After determining that the test fully corresponds to the achievements of the chemistry curriculum, its Turkish translation was made by a chemistry doctoral student who had an advanced degree in English and by one of the authors of the study (CN). After the translations were compared to each other and finalized, they were checked in terms of both content and language by one of the study authors (NN) who was the electro-analytical chemistry expert, and the necessary corrections were made. The test, whose Turkish translation was completed, was examined by two high school chemistry teachers and it was confirmed that the test overlapped with the topics related to the chemistry and electricity unit taught in the 12th-grade chemistry lessons. So, the content validity of the ECQ was ensured.
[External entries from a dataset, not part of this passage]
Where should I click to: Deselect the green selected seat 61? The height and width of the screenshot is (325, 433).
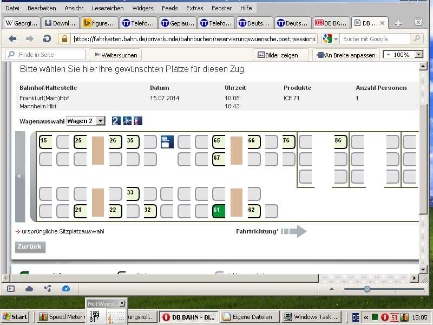[219, 211]
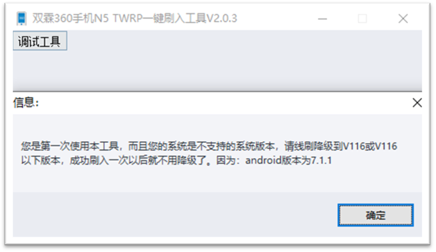Click the text android版本为7.1.1
The height and width of the screenshot is (252, 436).
click(288, 160)
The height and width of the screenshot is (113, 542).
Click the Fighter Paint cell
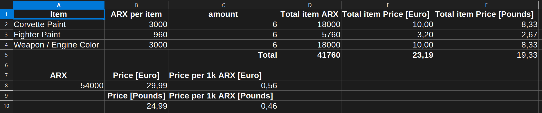pyautogui.click(x=59, y=34)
In addition, face validity was ensured by the examination of the test by both Turkish authors and Turkish chemistry teachers.
Finally, the comprehensibility of the questions was tested by applying the test to 56 12th grade students studying at different high schools and it was determined that there was no problem in the intelligibility of the questions.
The sample consists of a total of 1032 senior high school students, 516 of whom are Indonesian and 516 are Turkish. Students in the Turkish sample come from four different public schools and 221 were female and 231 were male, and 24 students did not specify their gender. Of the 516 Indonesian students in total, 359 were female and 157 were male. 516 Indonesian students consisted of 237 students who entered the chemistry education study program as freshmen students and 279 12th grade high school students. During this research, the university freshmen, who had completed high school the previous year, were in the first semester and had not yet studied the electrochemistry topic at the university which was in the second semester of their first year. The rest of the sample, the 12th grade high school students, had just studied electrochemistry and completed the electrochemistry test. Hence, based on the level of prior experiences learning electrochemistry, the knowledge of the answers to the ECQ questions for freshmen and high school students is based only on the electrochemical knowledge they learned in the 12th-grade high school chemistry course.
All ethical principles were complied with in the study. For the Turkish sample, necessary permission was obtained from the Balikesir University Science and Engineering Ethics Committee. Before the application, necessary explanations were made to the students and the students signed a voluntary participation form.
For the Indonesian sample, necessary permission to conduct the study was sought, and permission was received from the Head of the Chemistry Department and the lecturers who provided the schedule for students to take the electrochemistry test and the students. The students were also informed about the purpose of the questionnaire and that they had a choice of whether or not to participate. For the 12th grade high school sample, permission was obtained from the Education Office in the local city where this study was conducted. Then, the permission letter was submitted to the high schools. After the schools approved our research plan, we contacted the chemistry teachers. The students were informed about the objectives of the study, procedures, and volunteers of the participants. The researchers also made it understood that the student's identity would be kept confidential. Furthermore, principals and teachers decided that there was no need to take permission from parents regarding student volunteerism in the research.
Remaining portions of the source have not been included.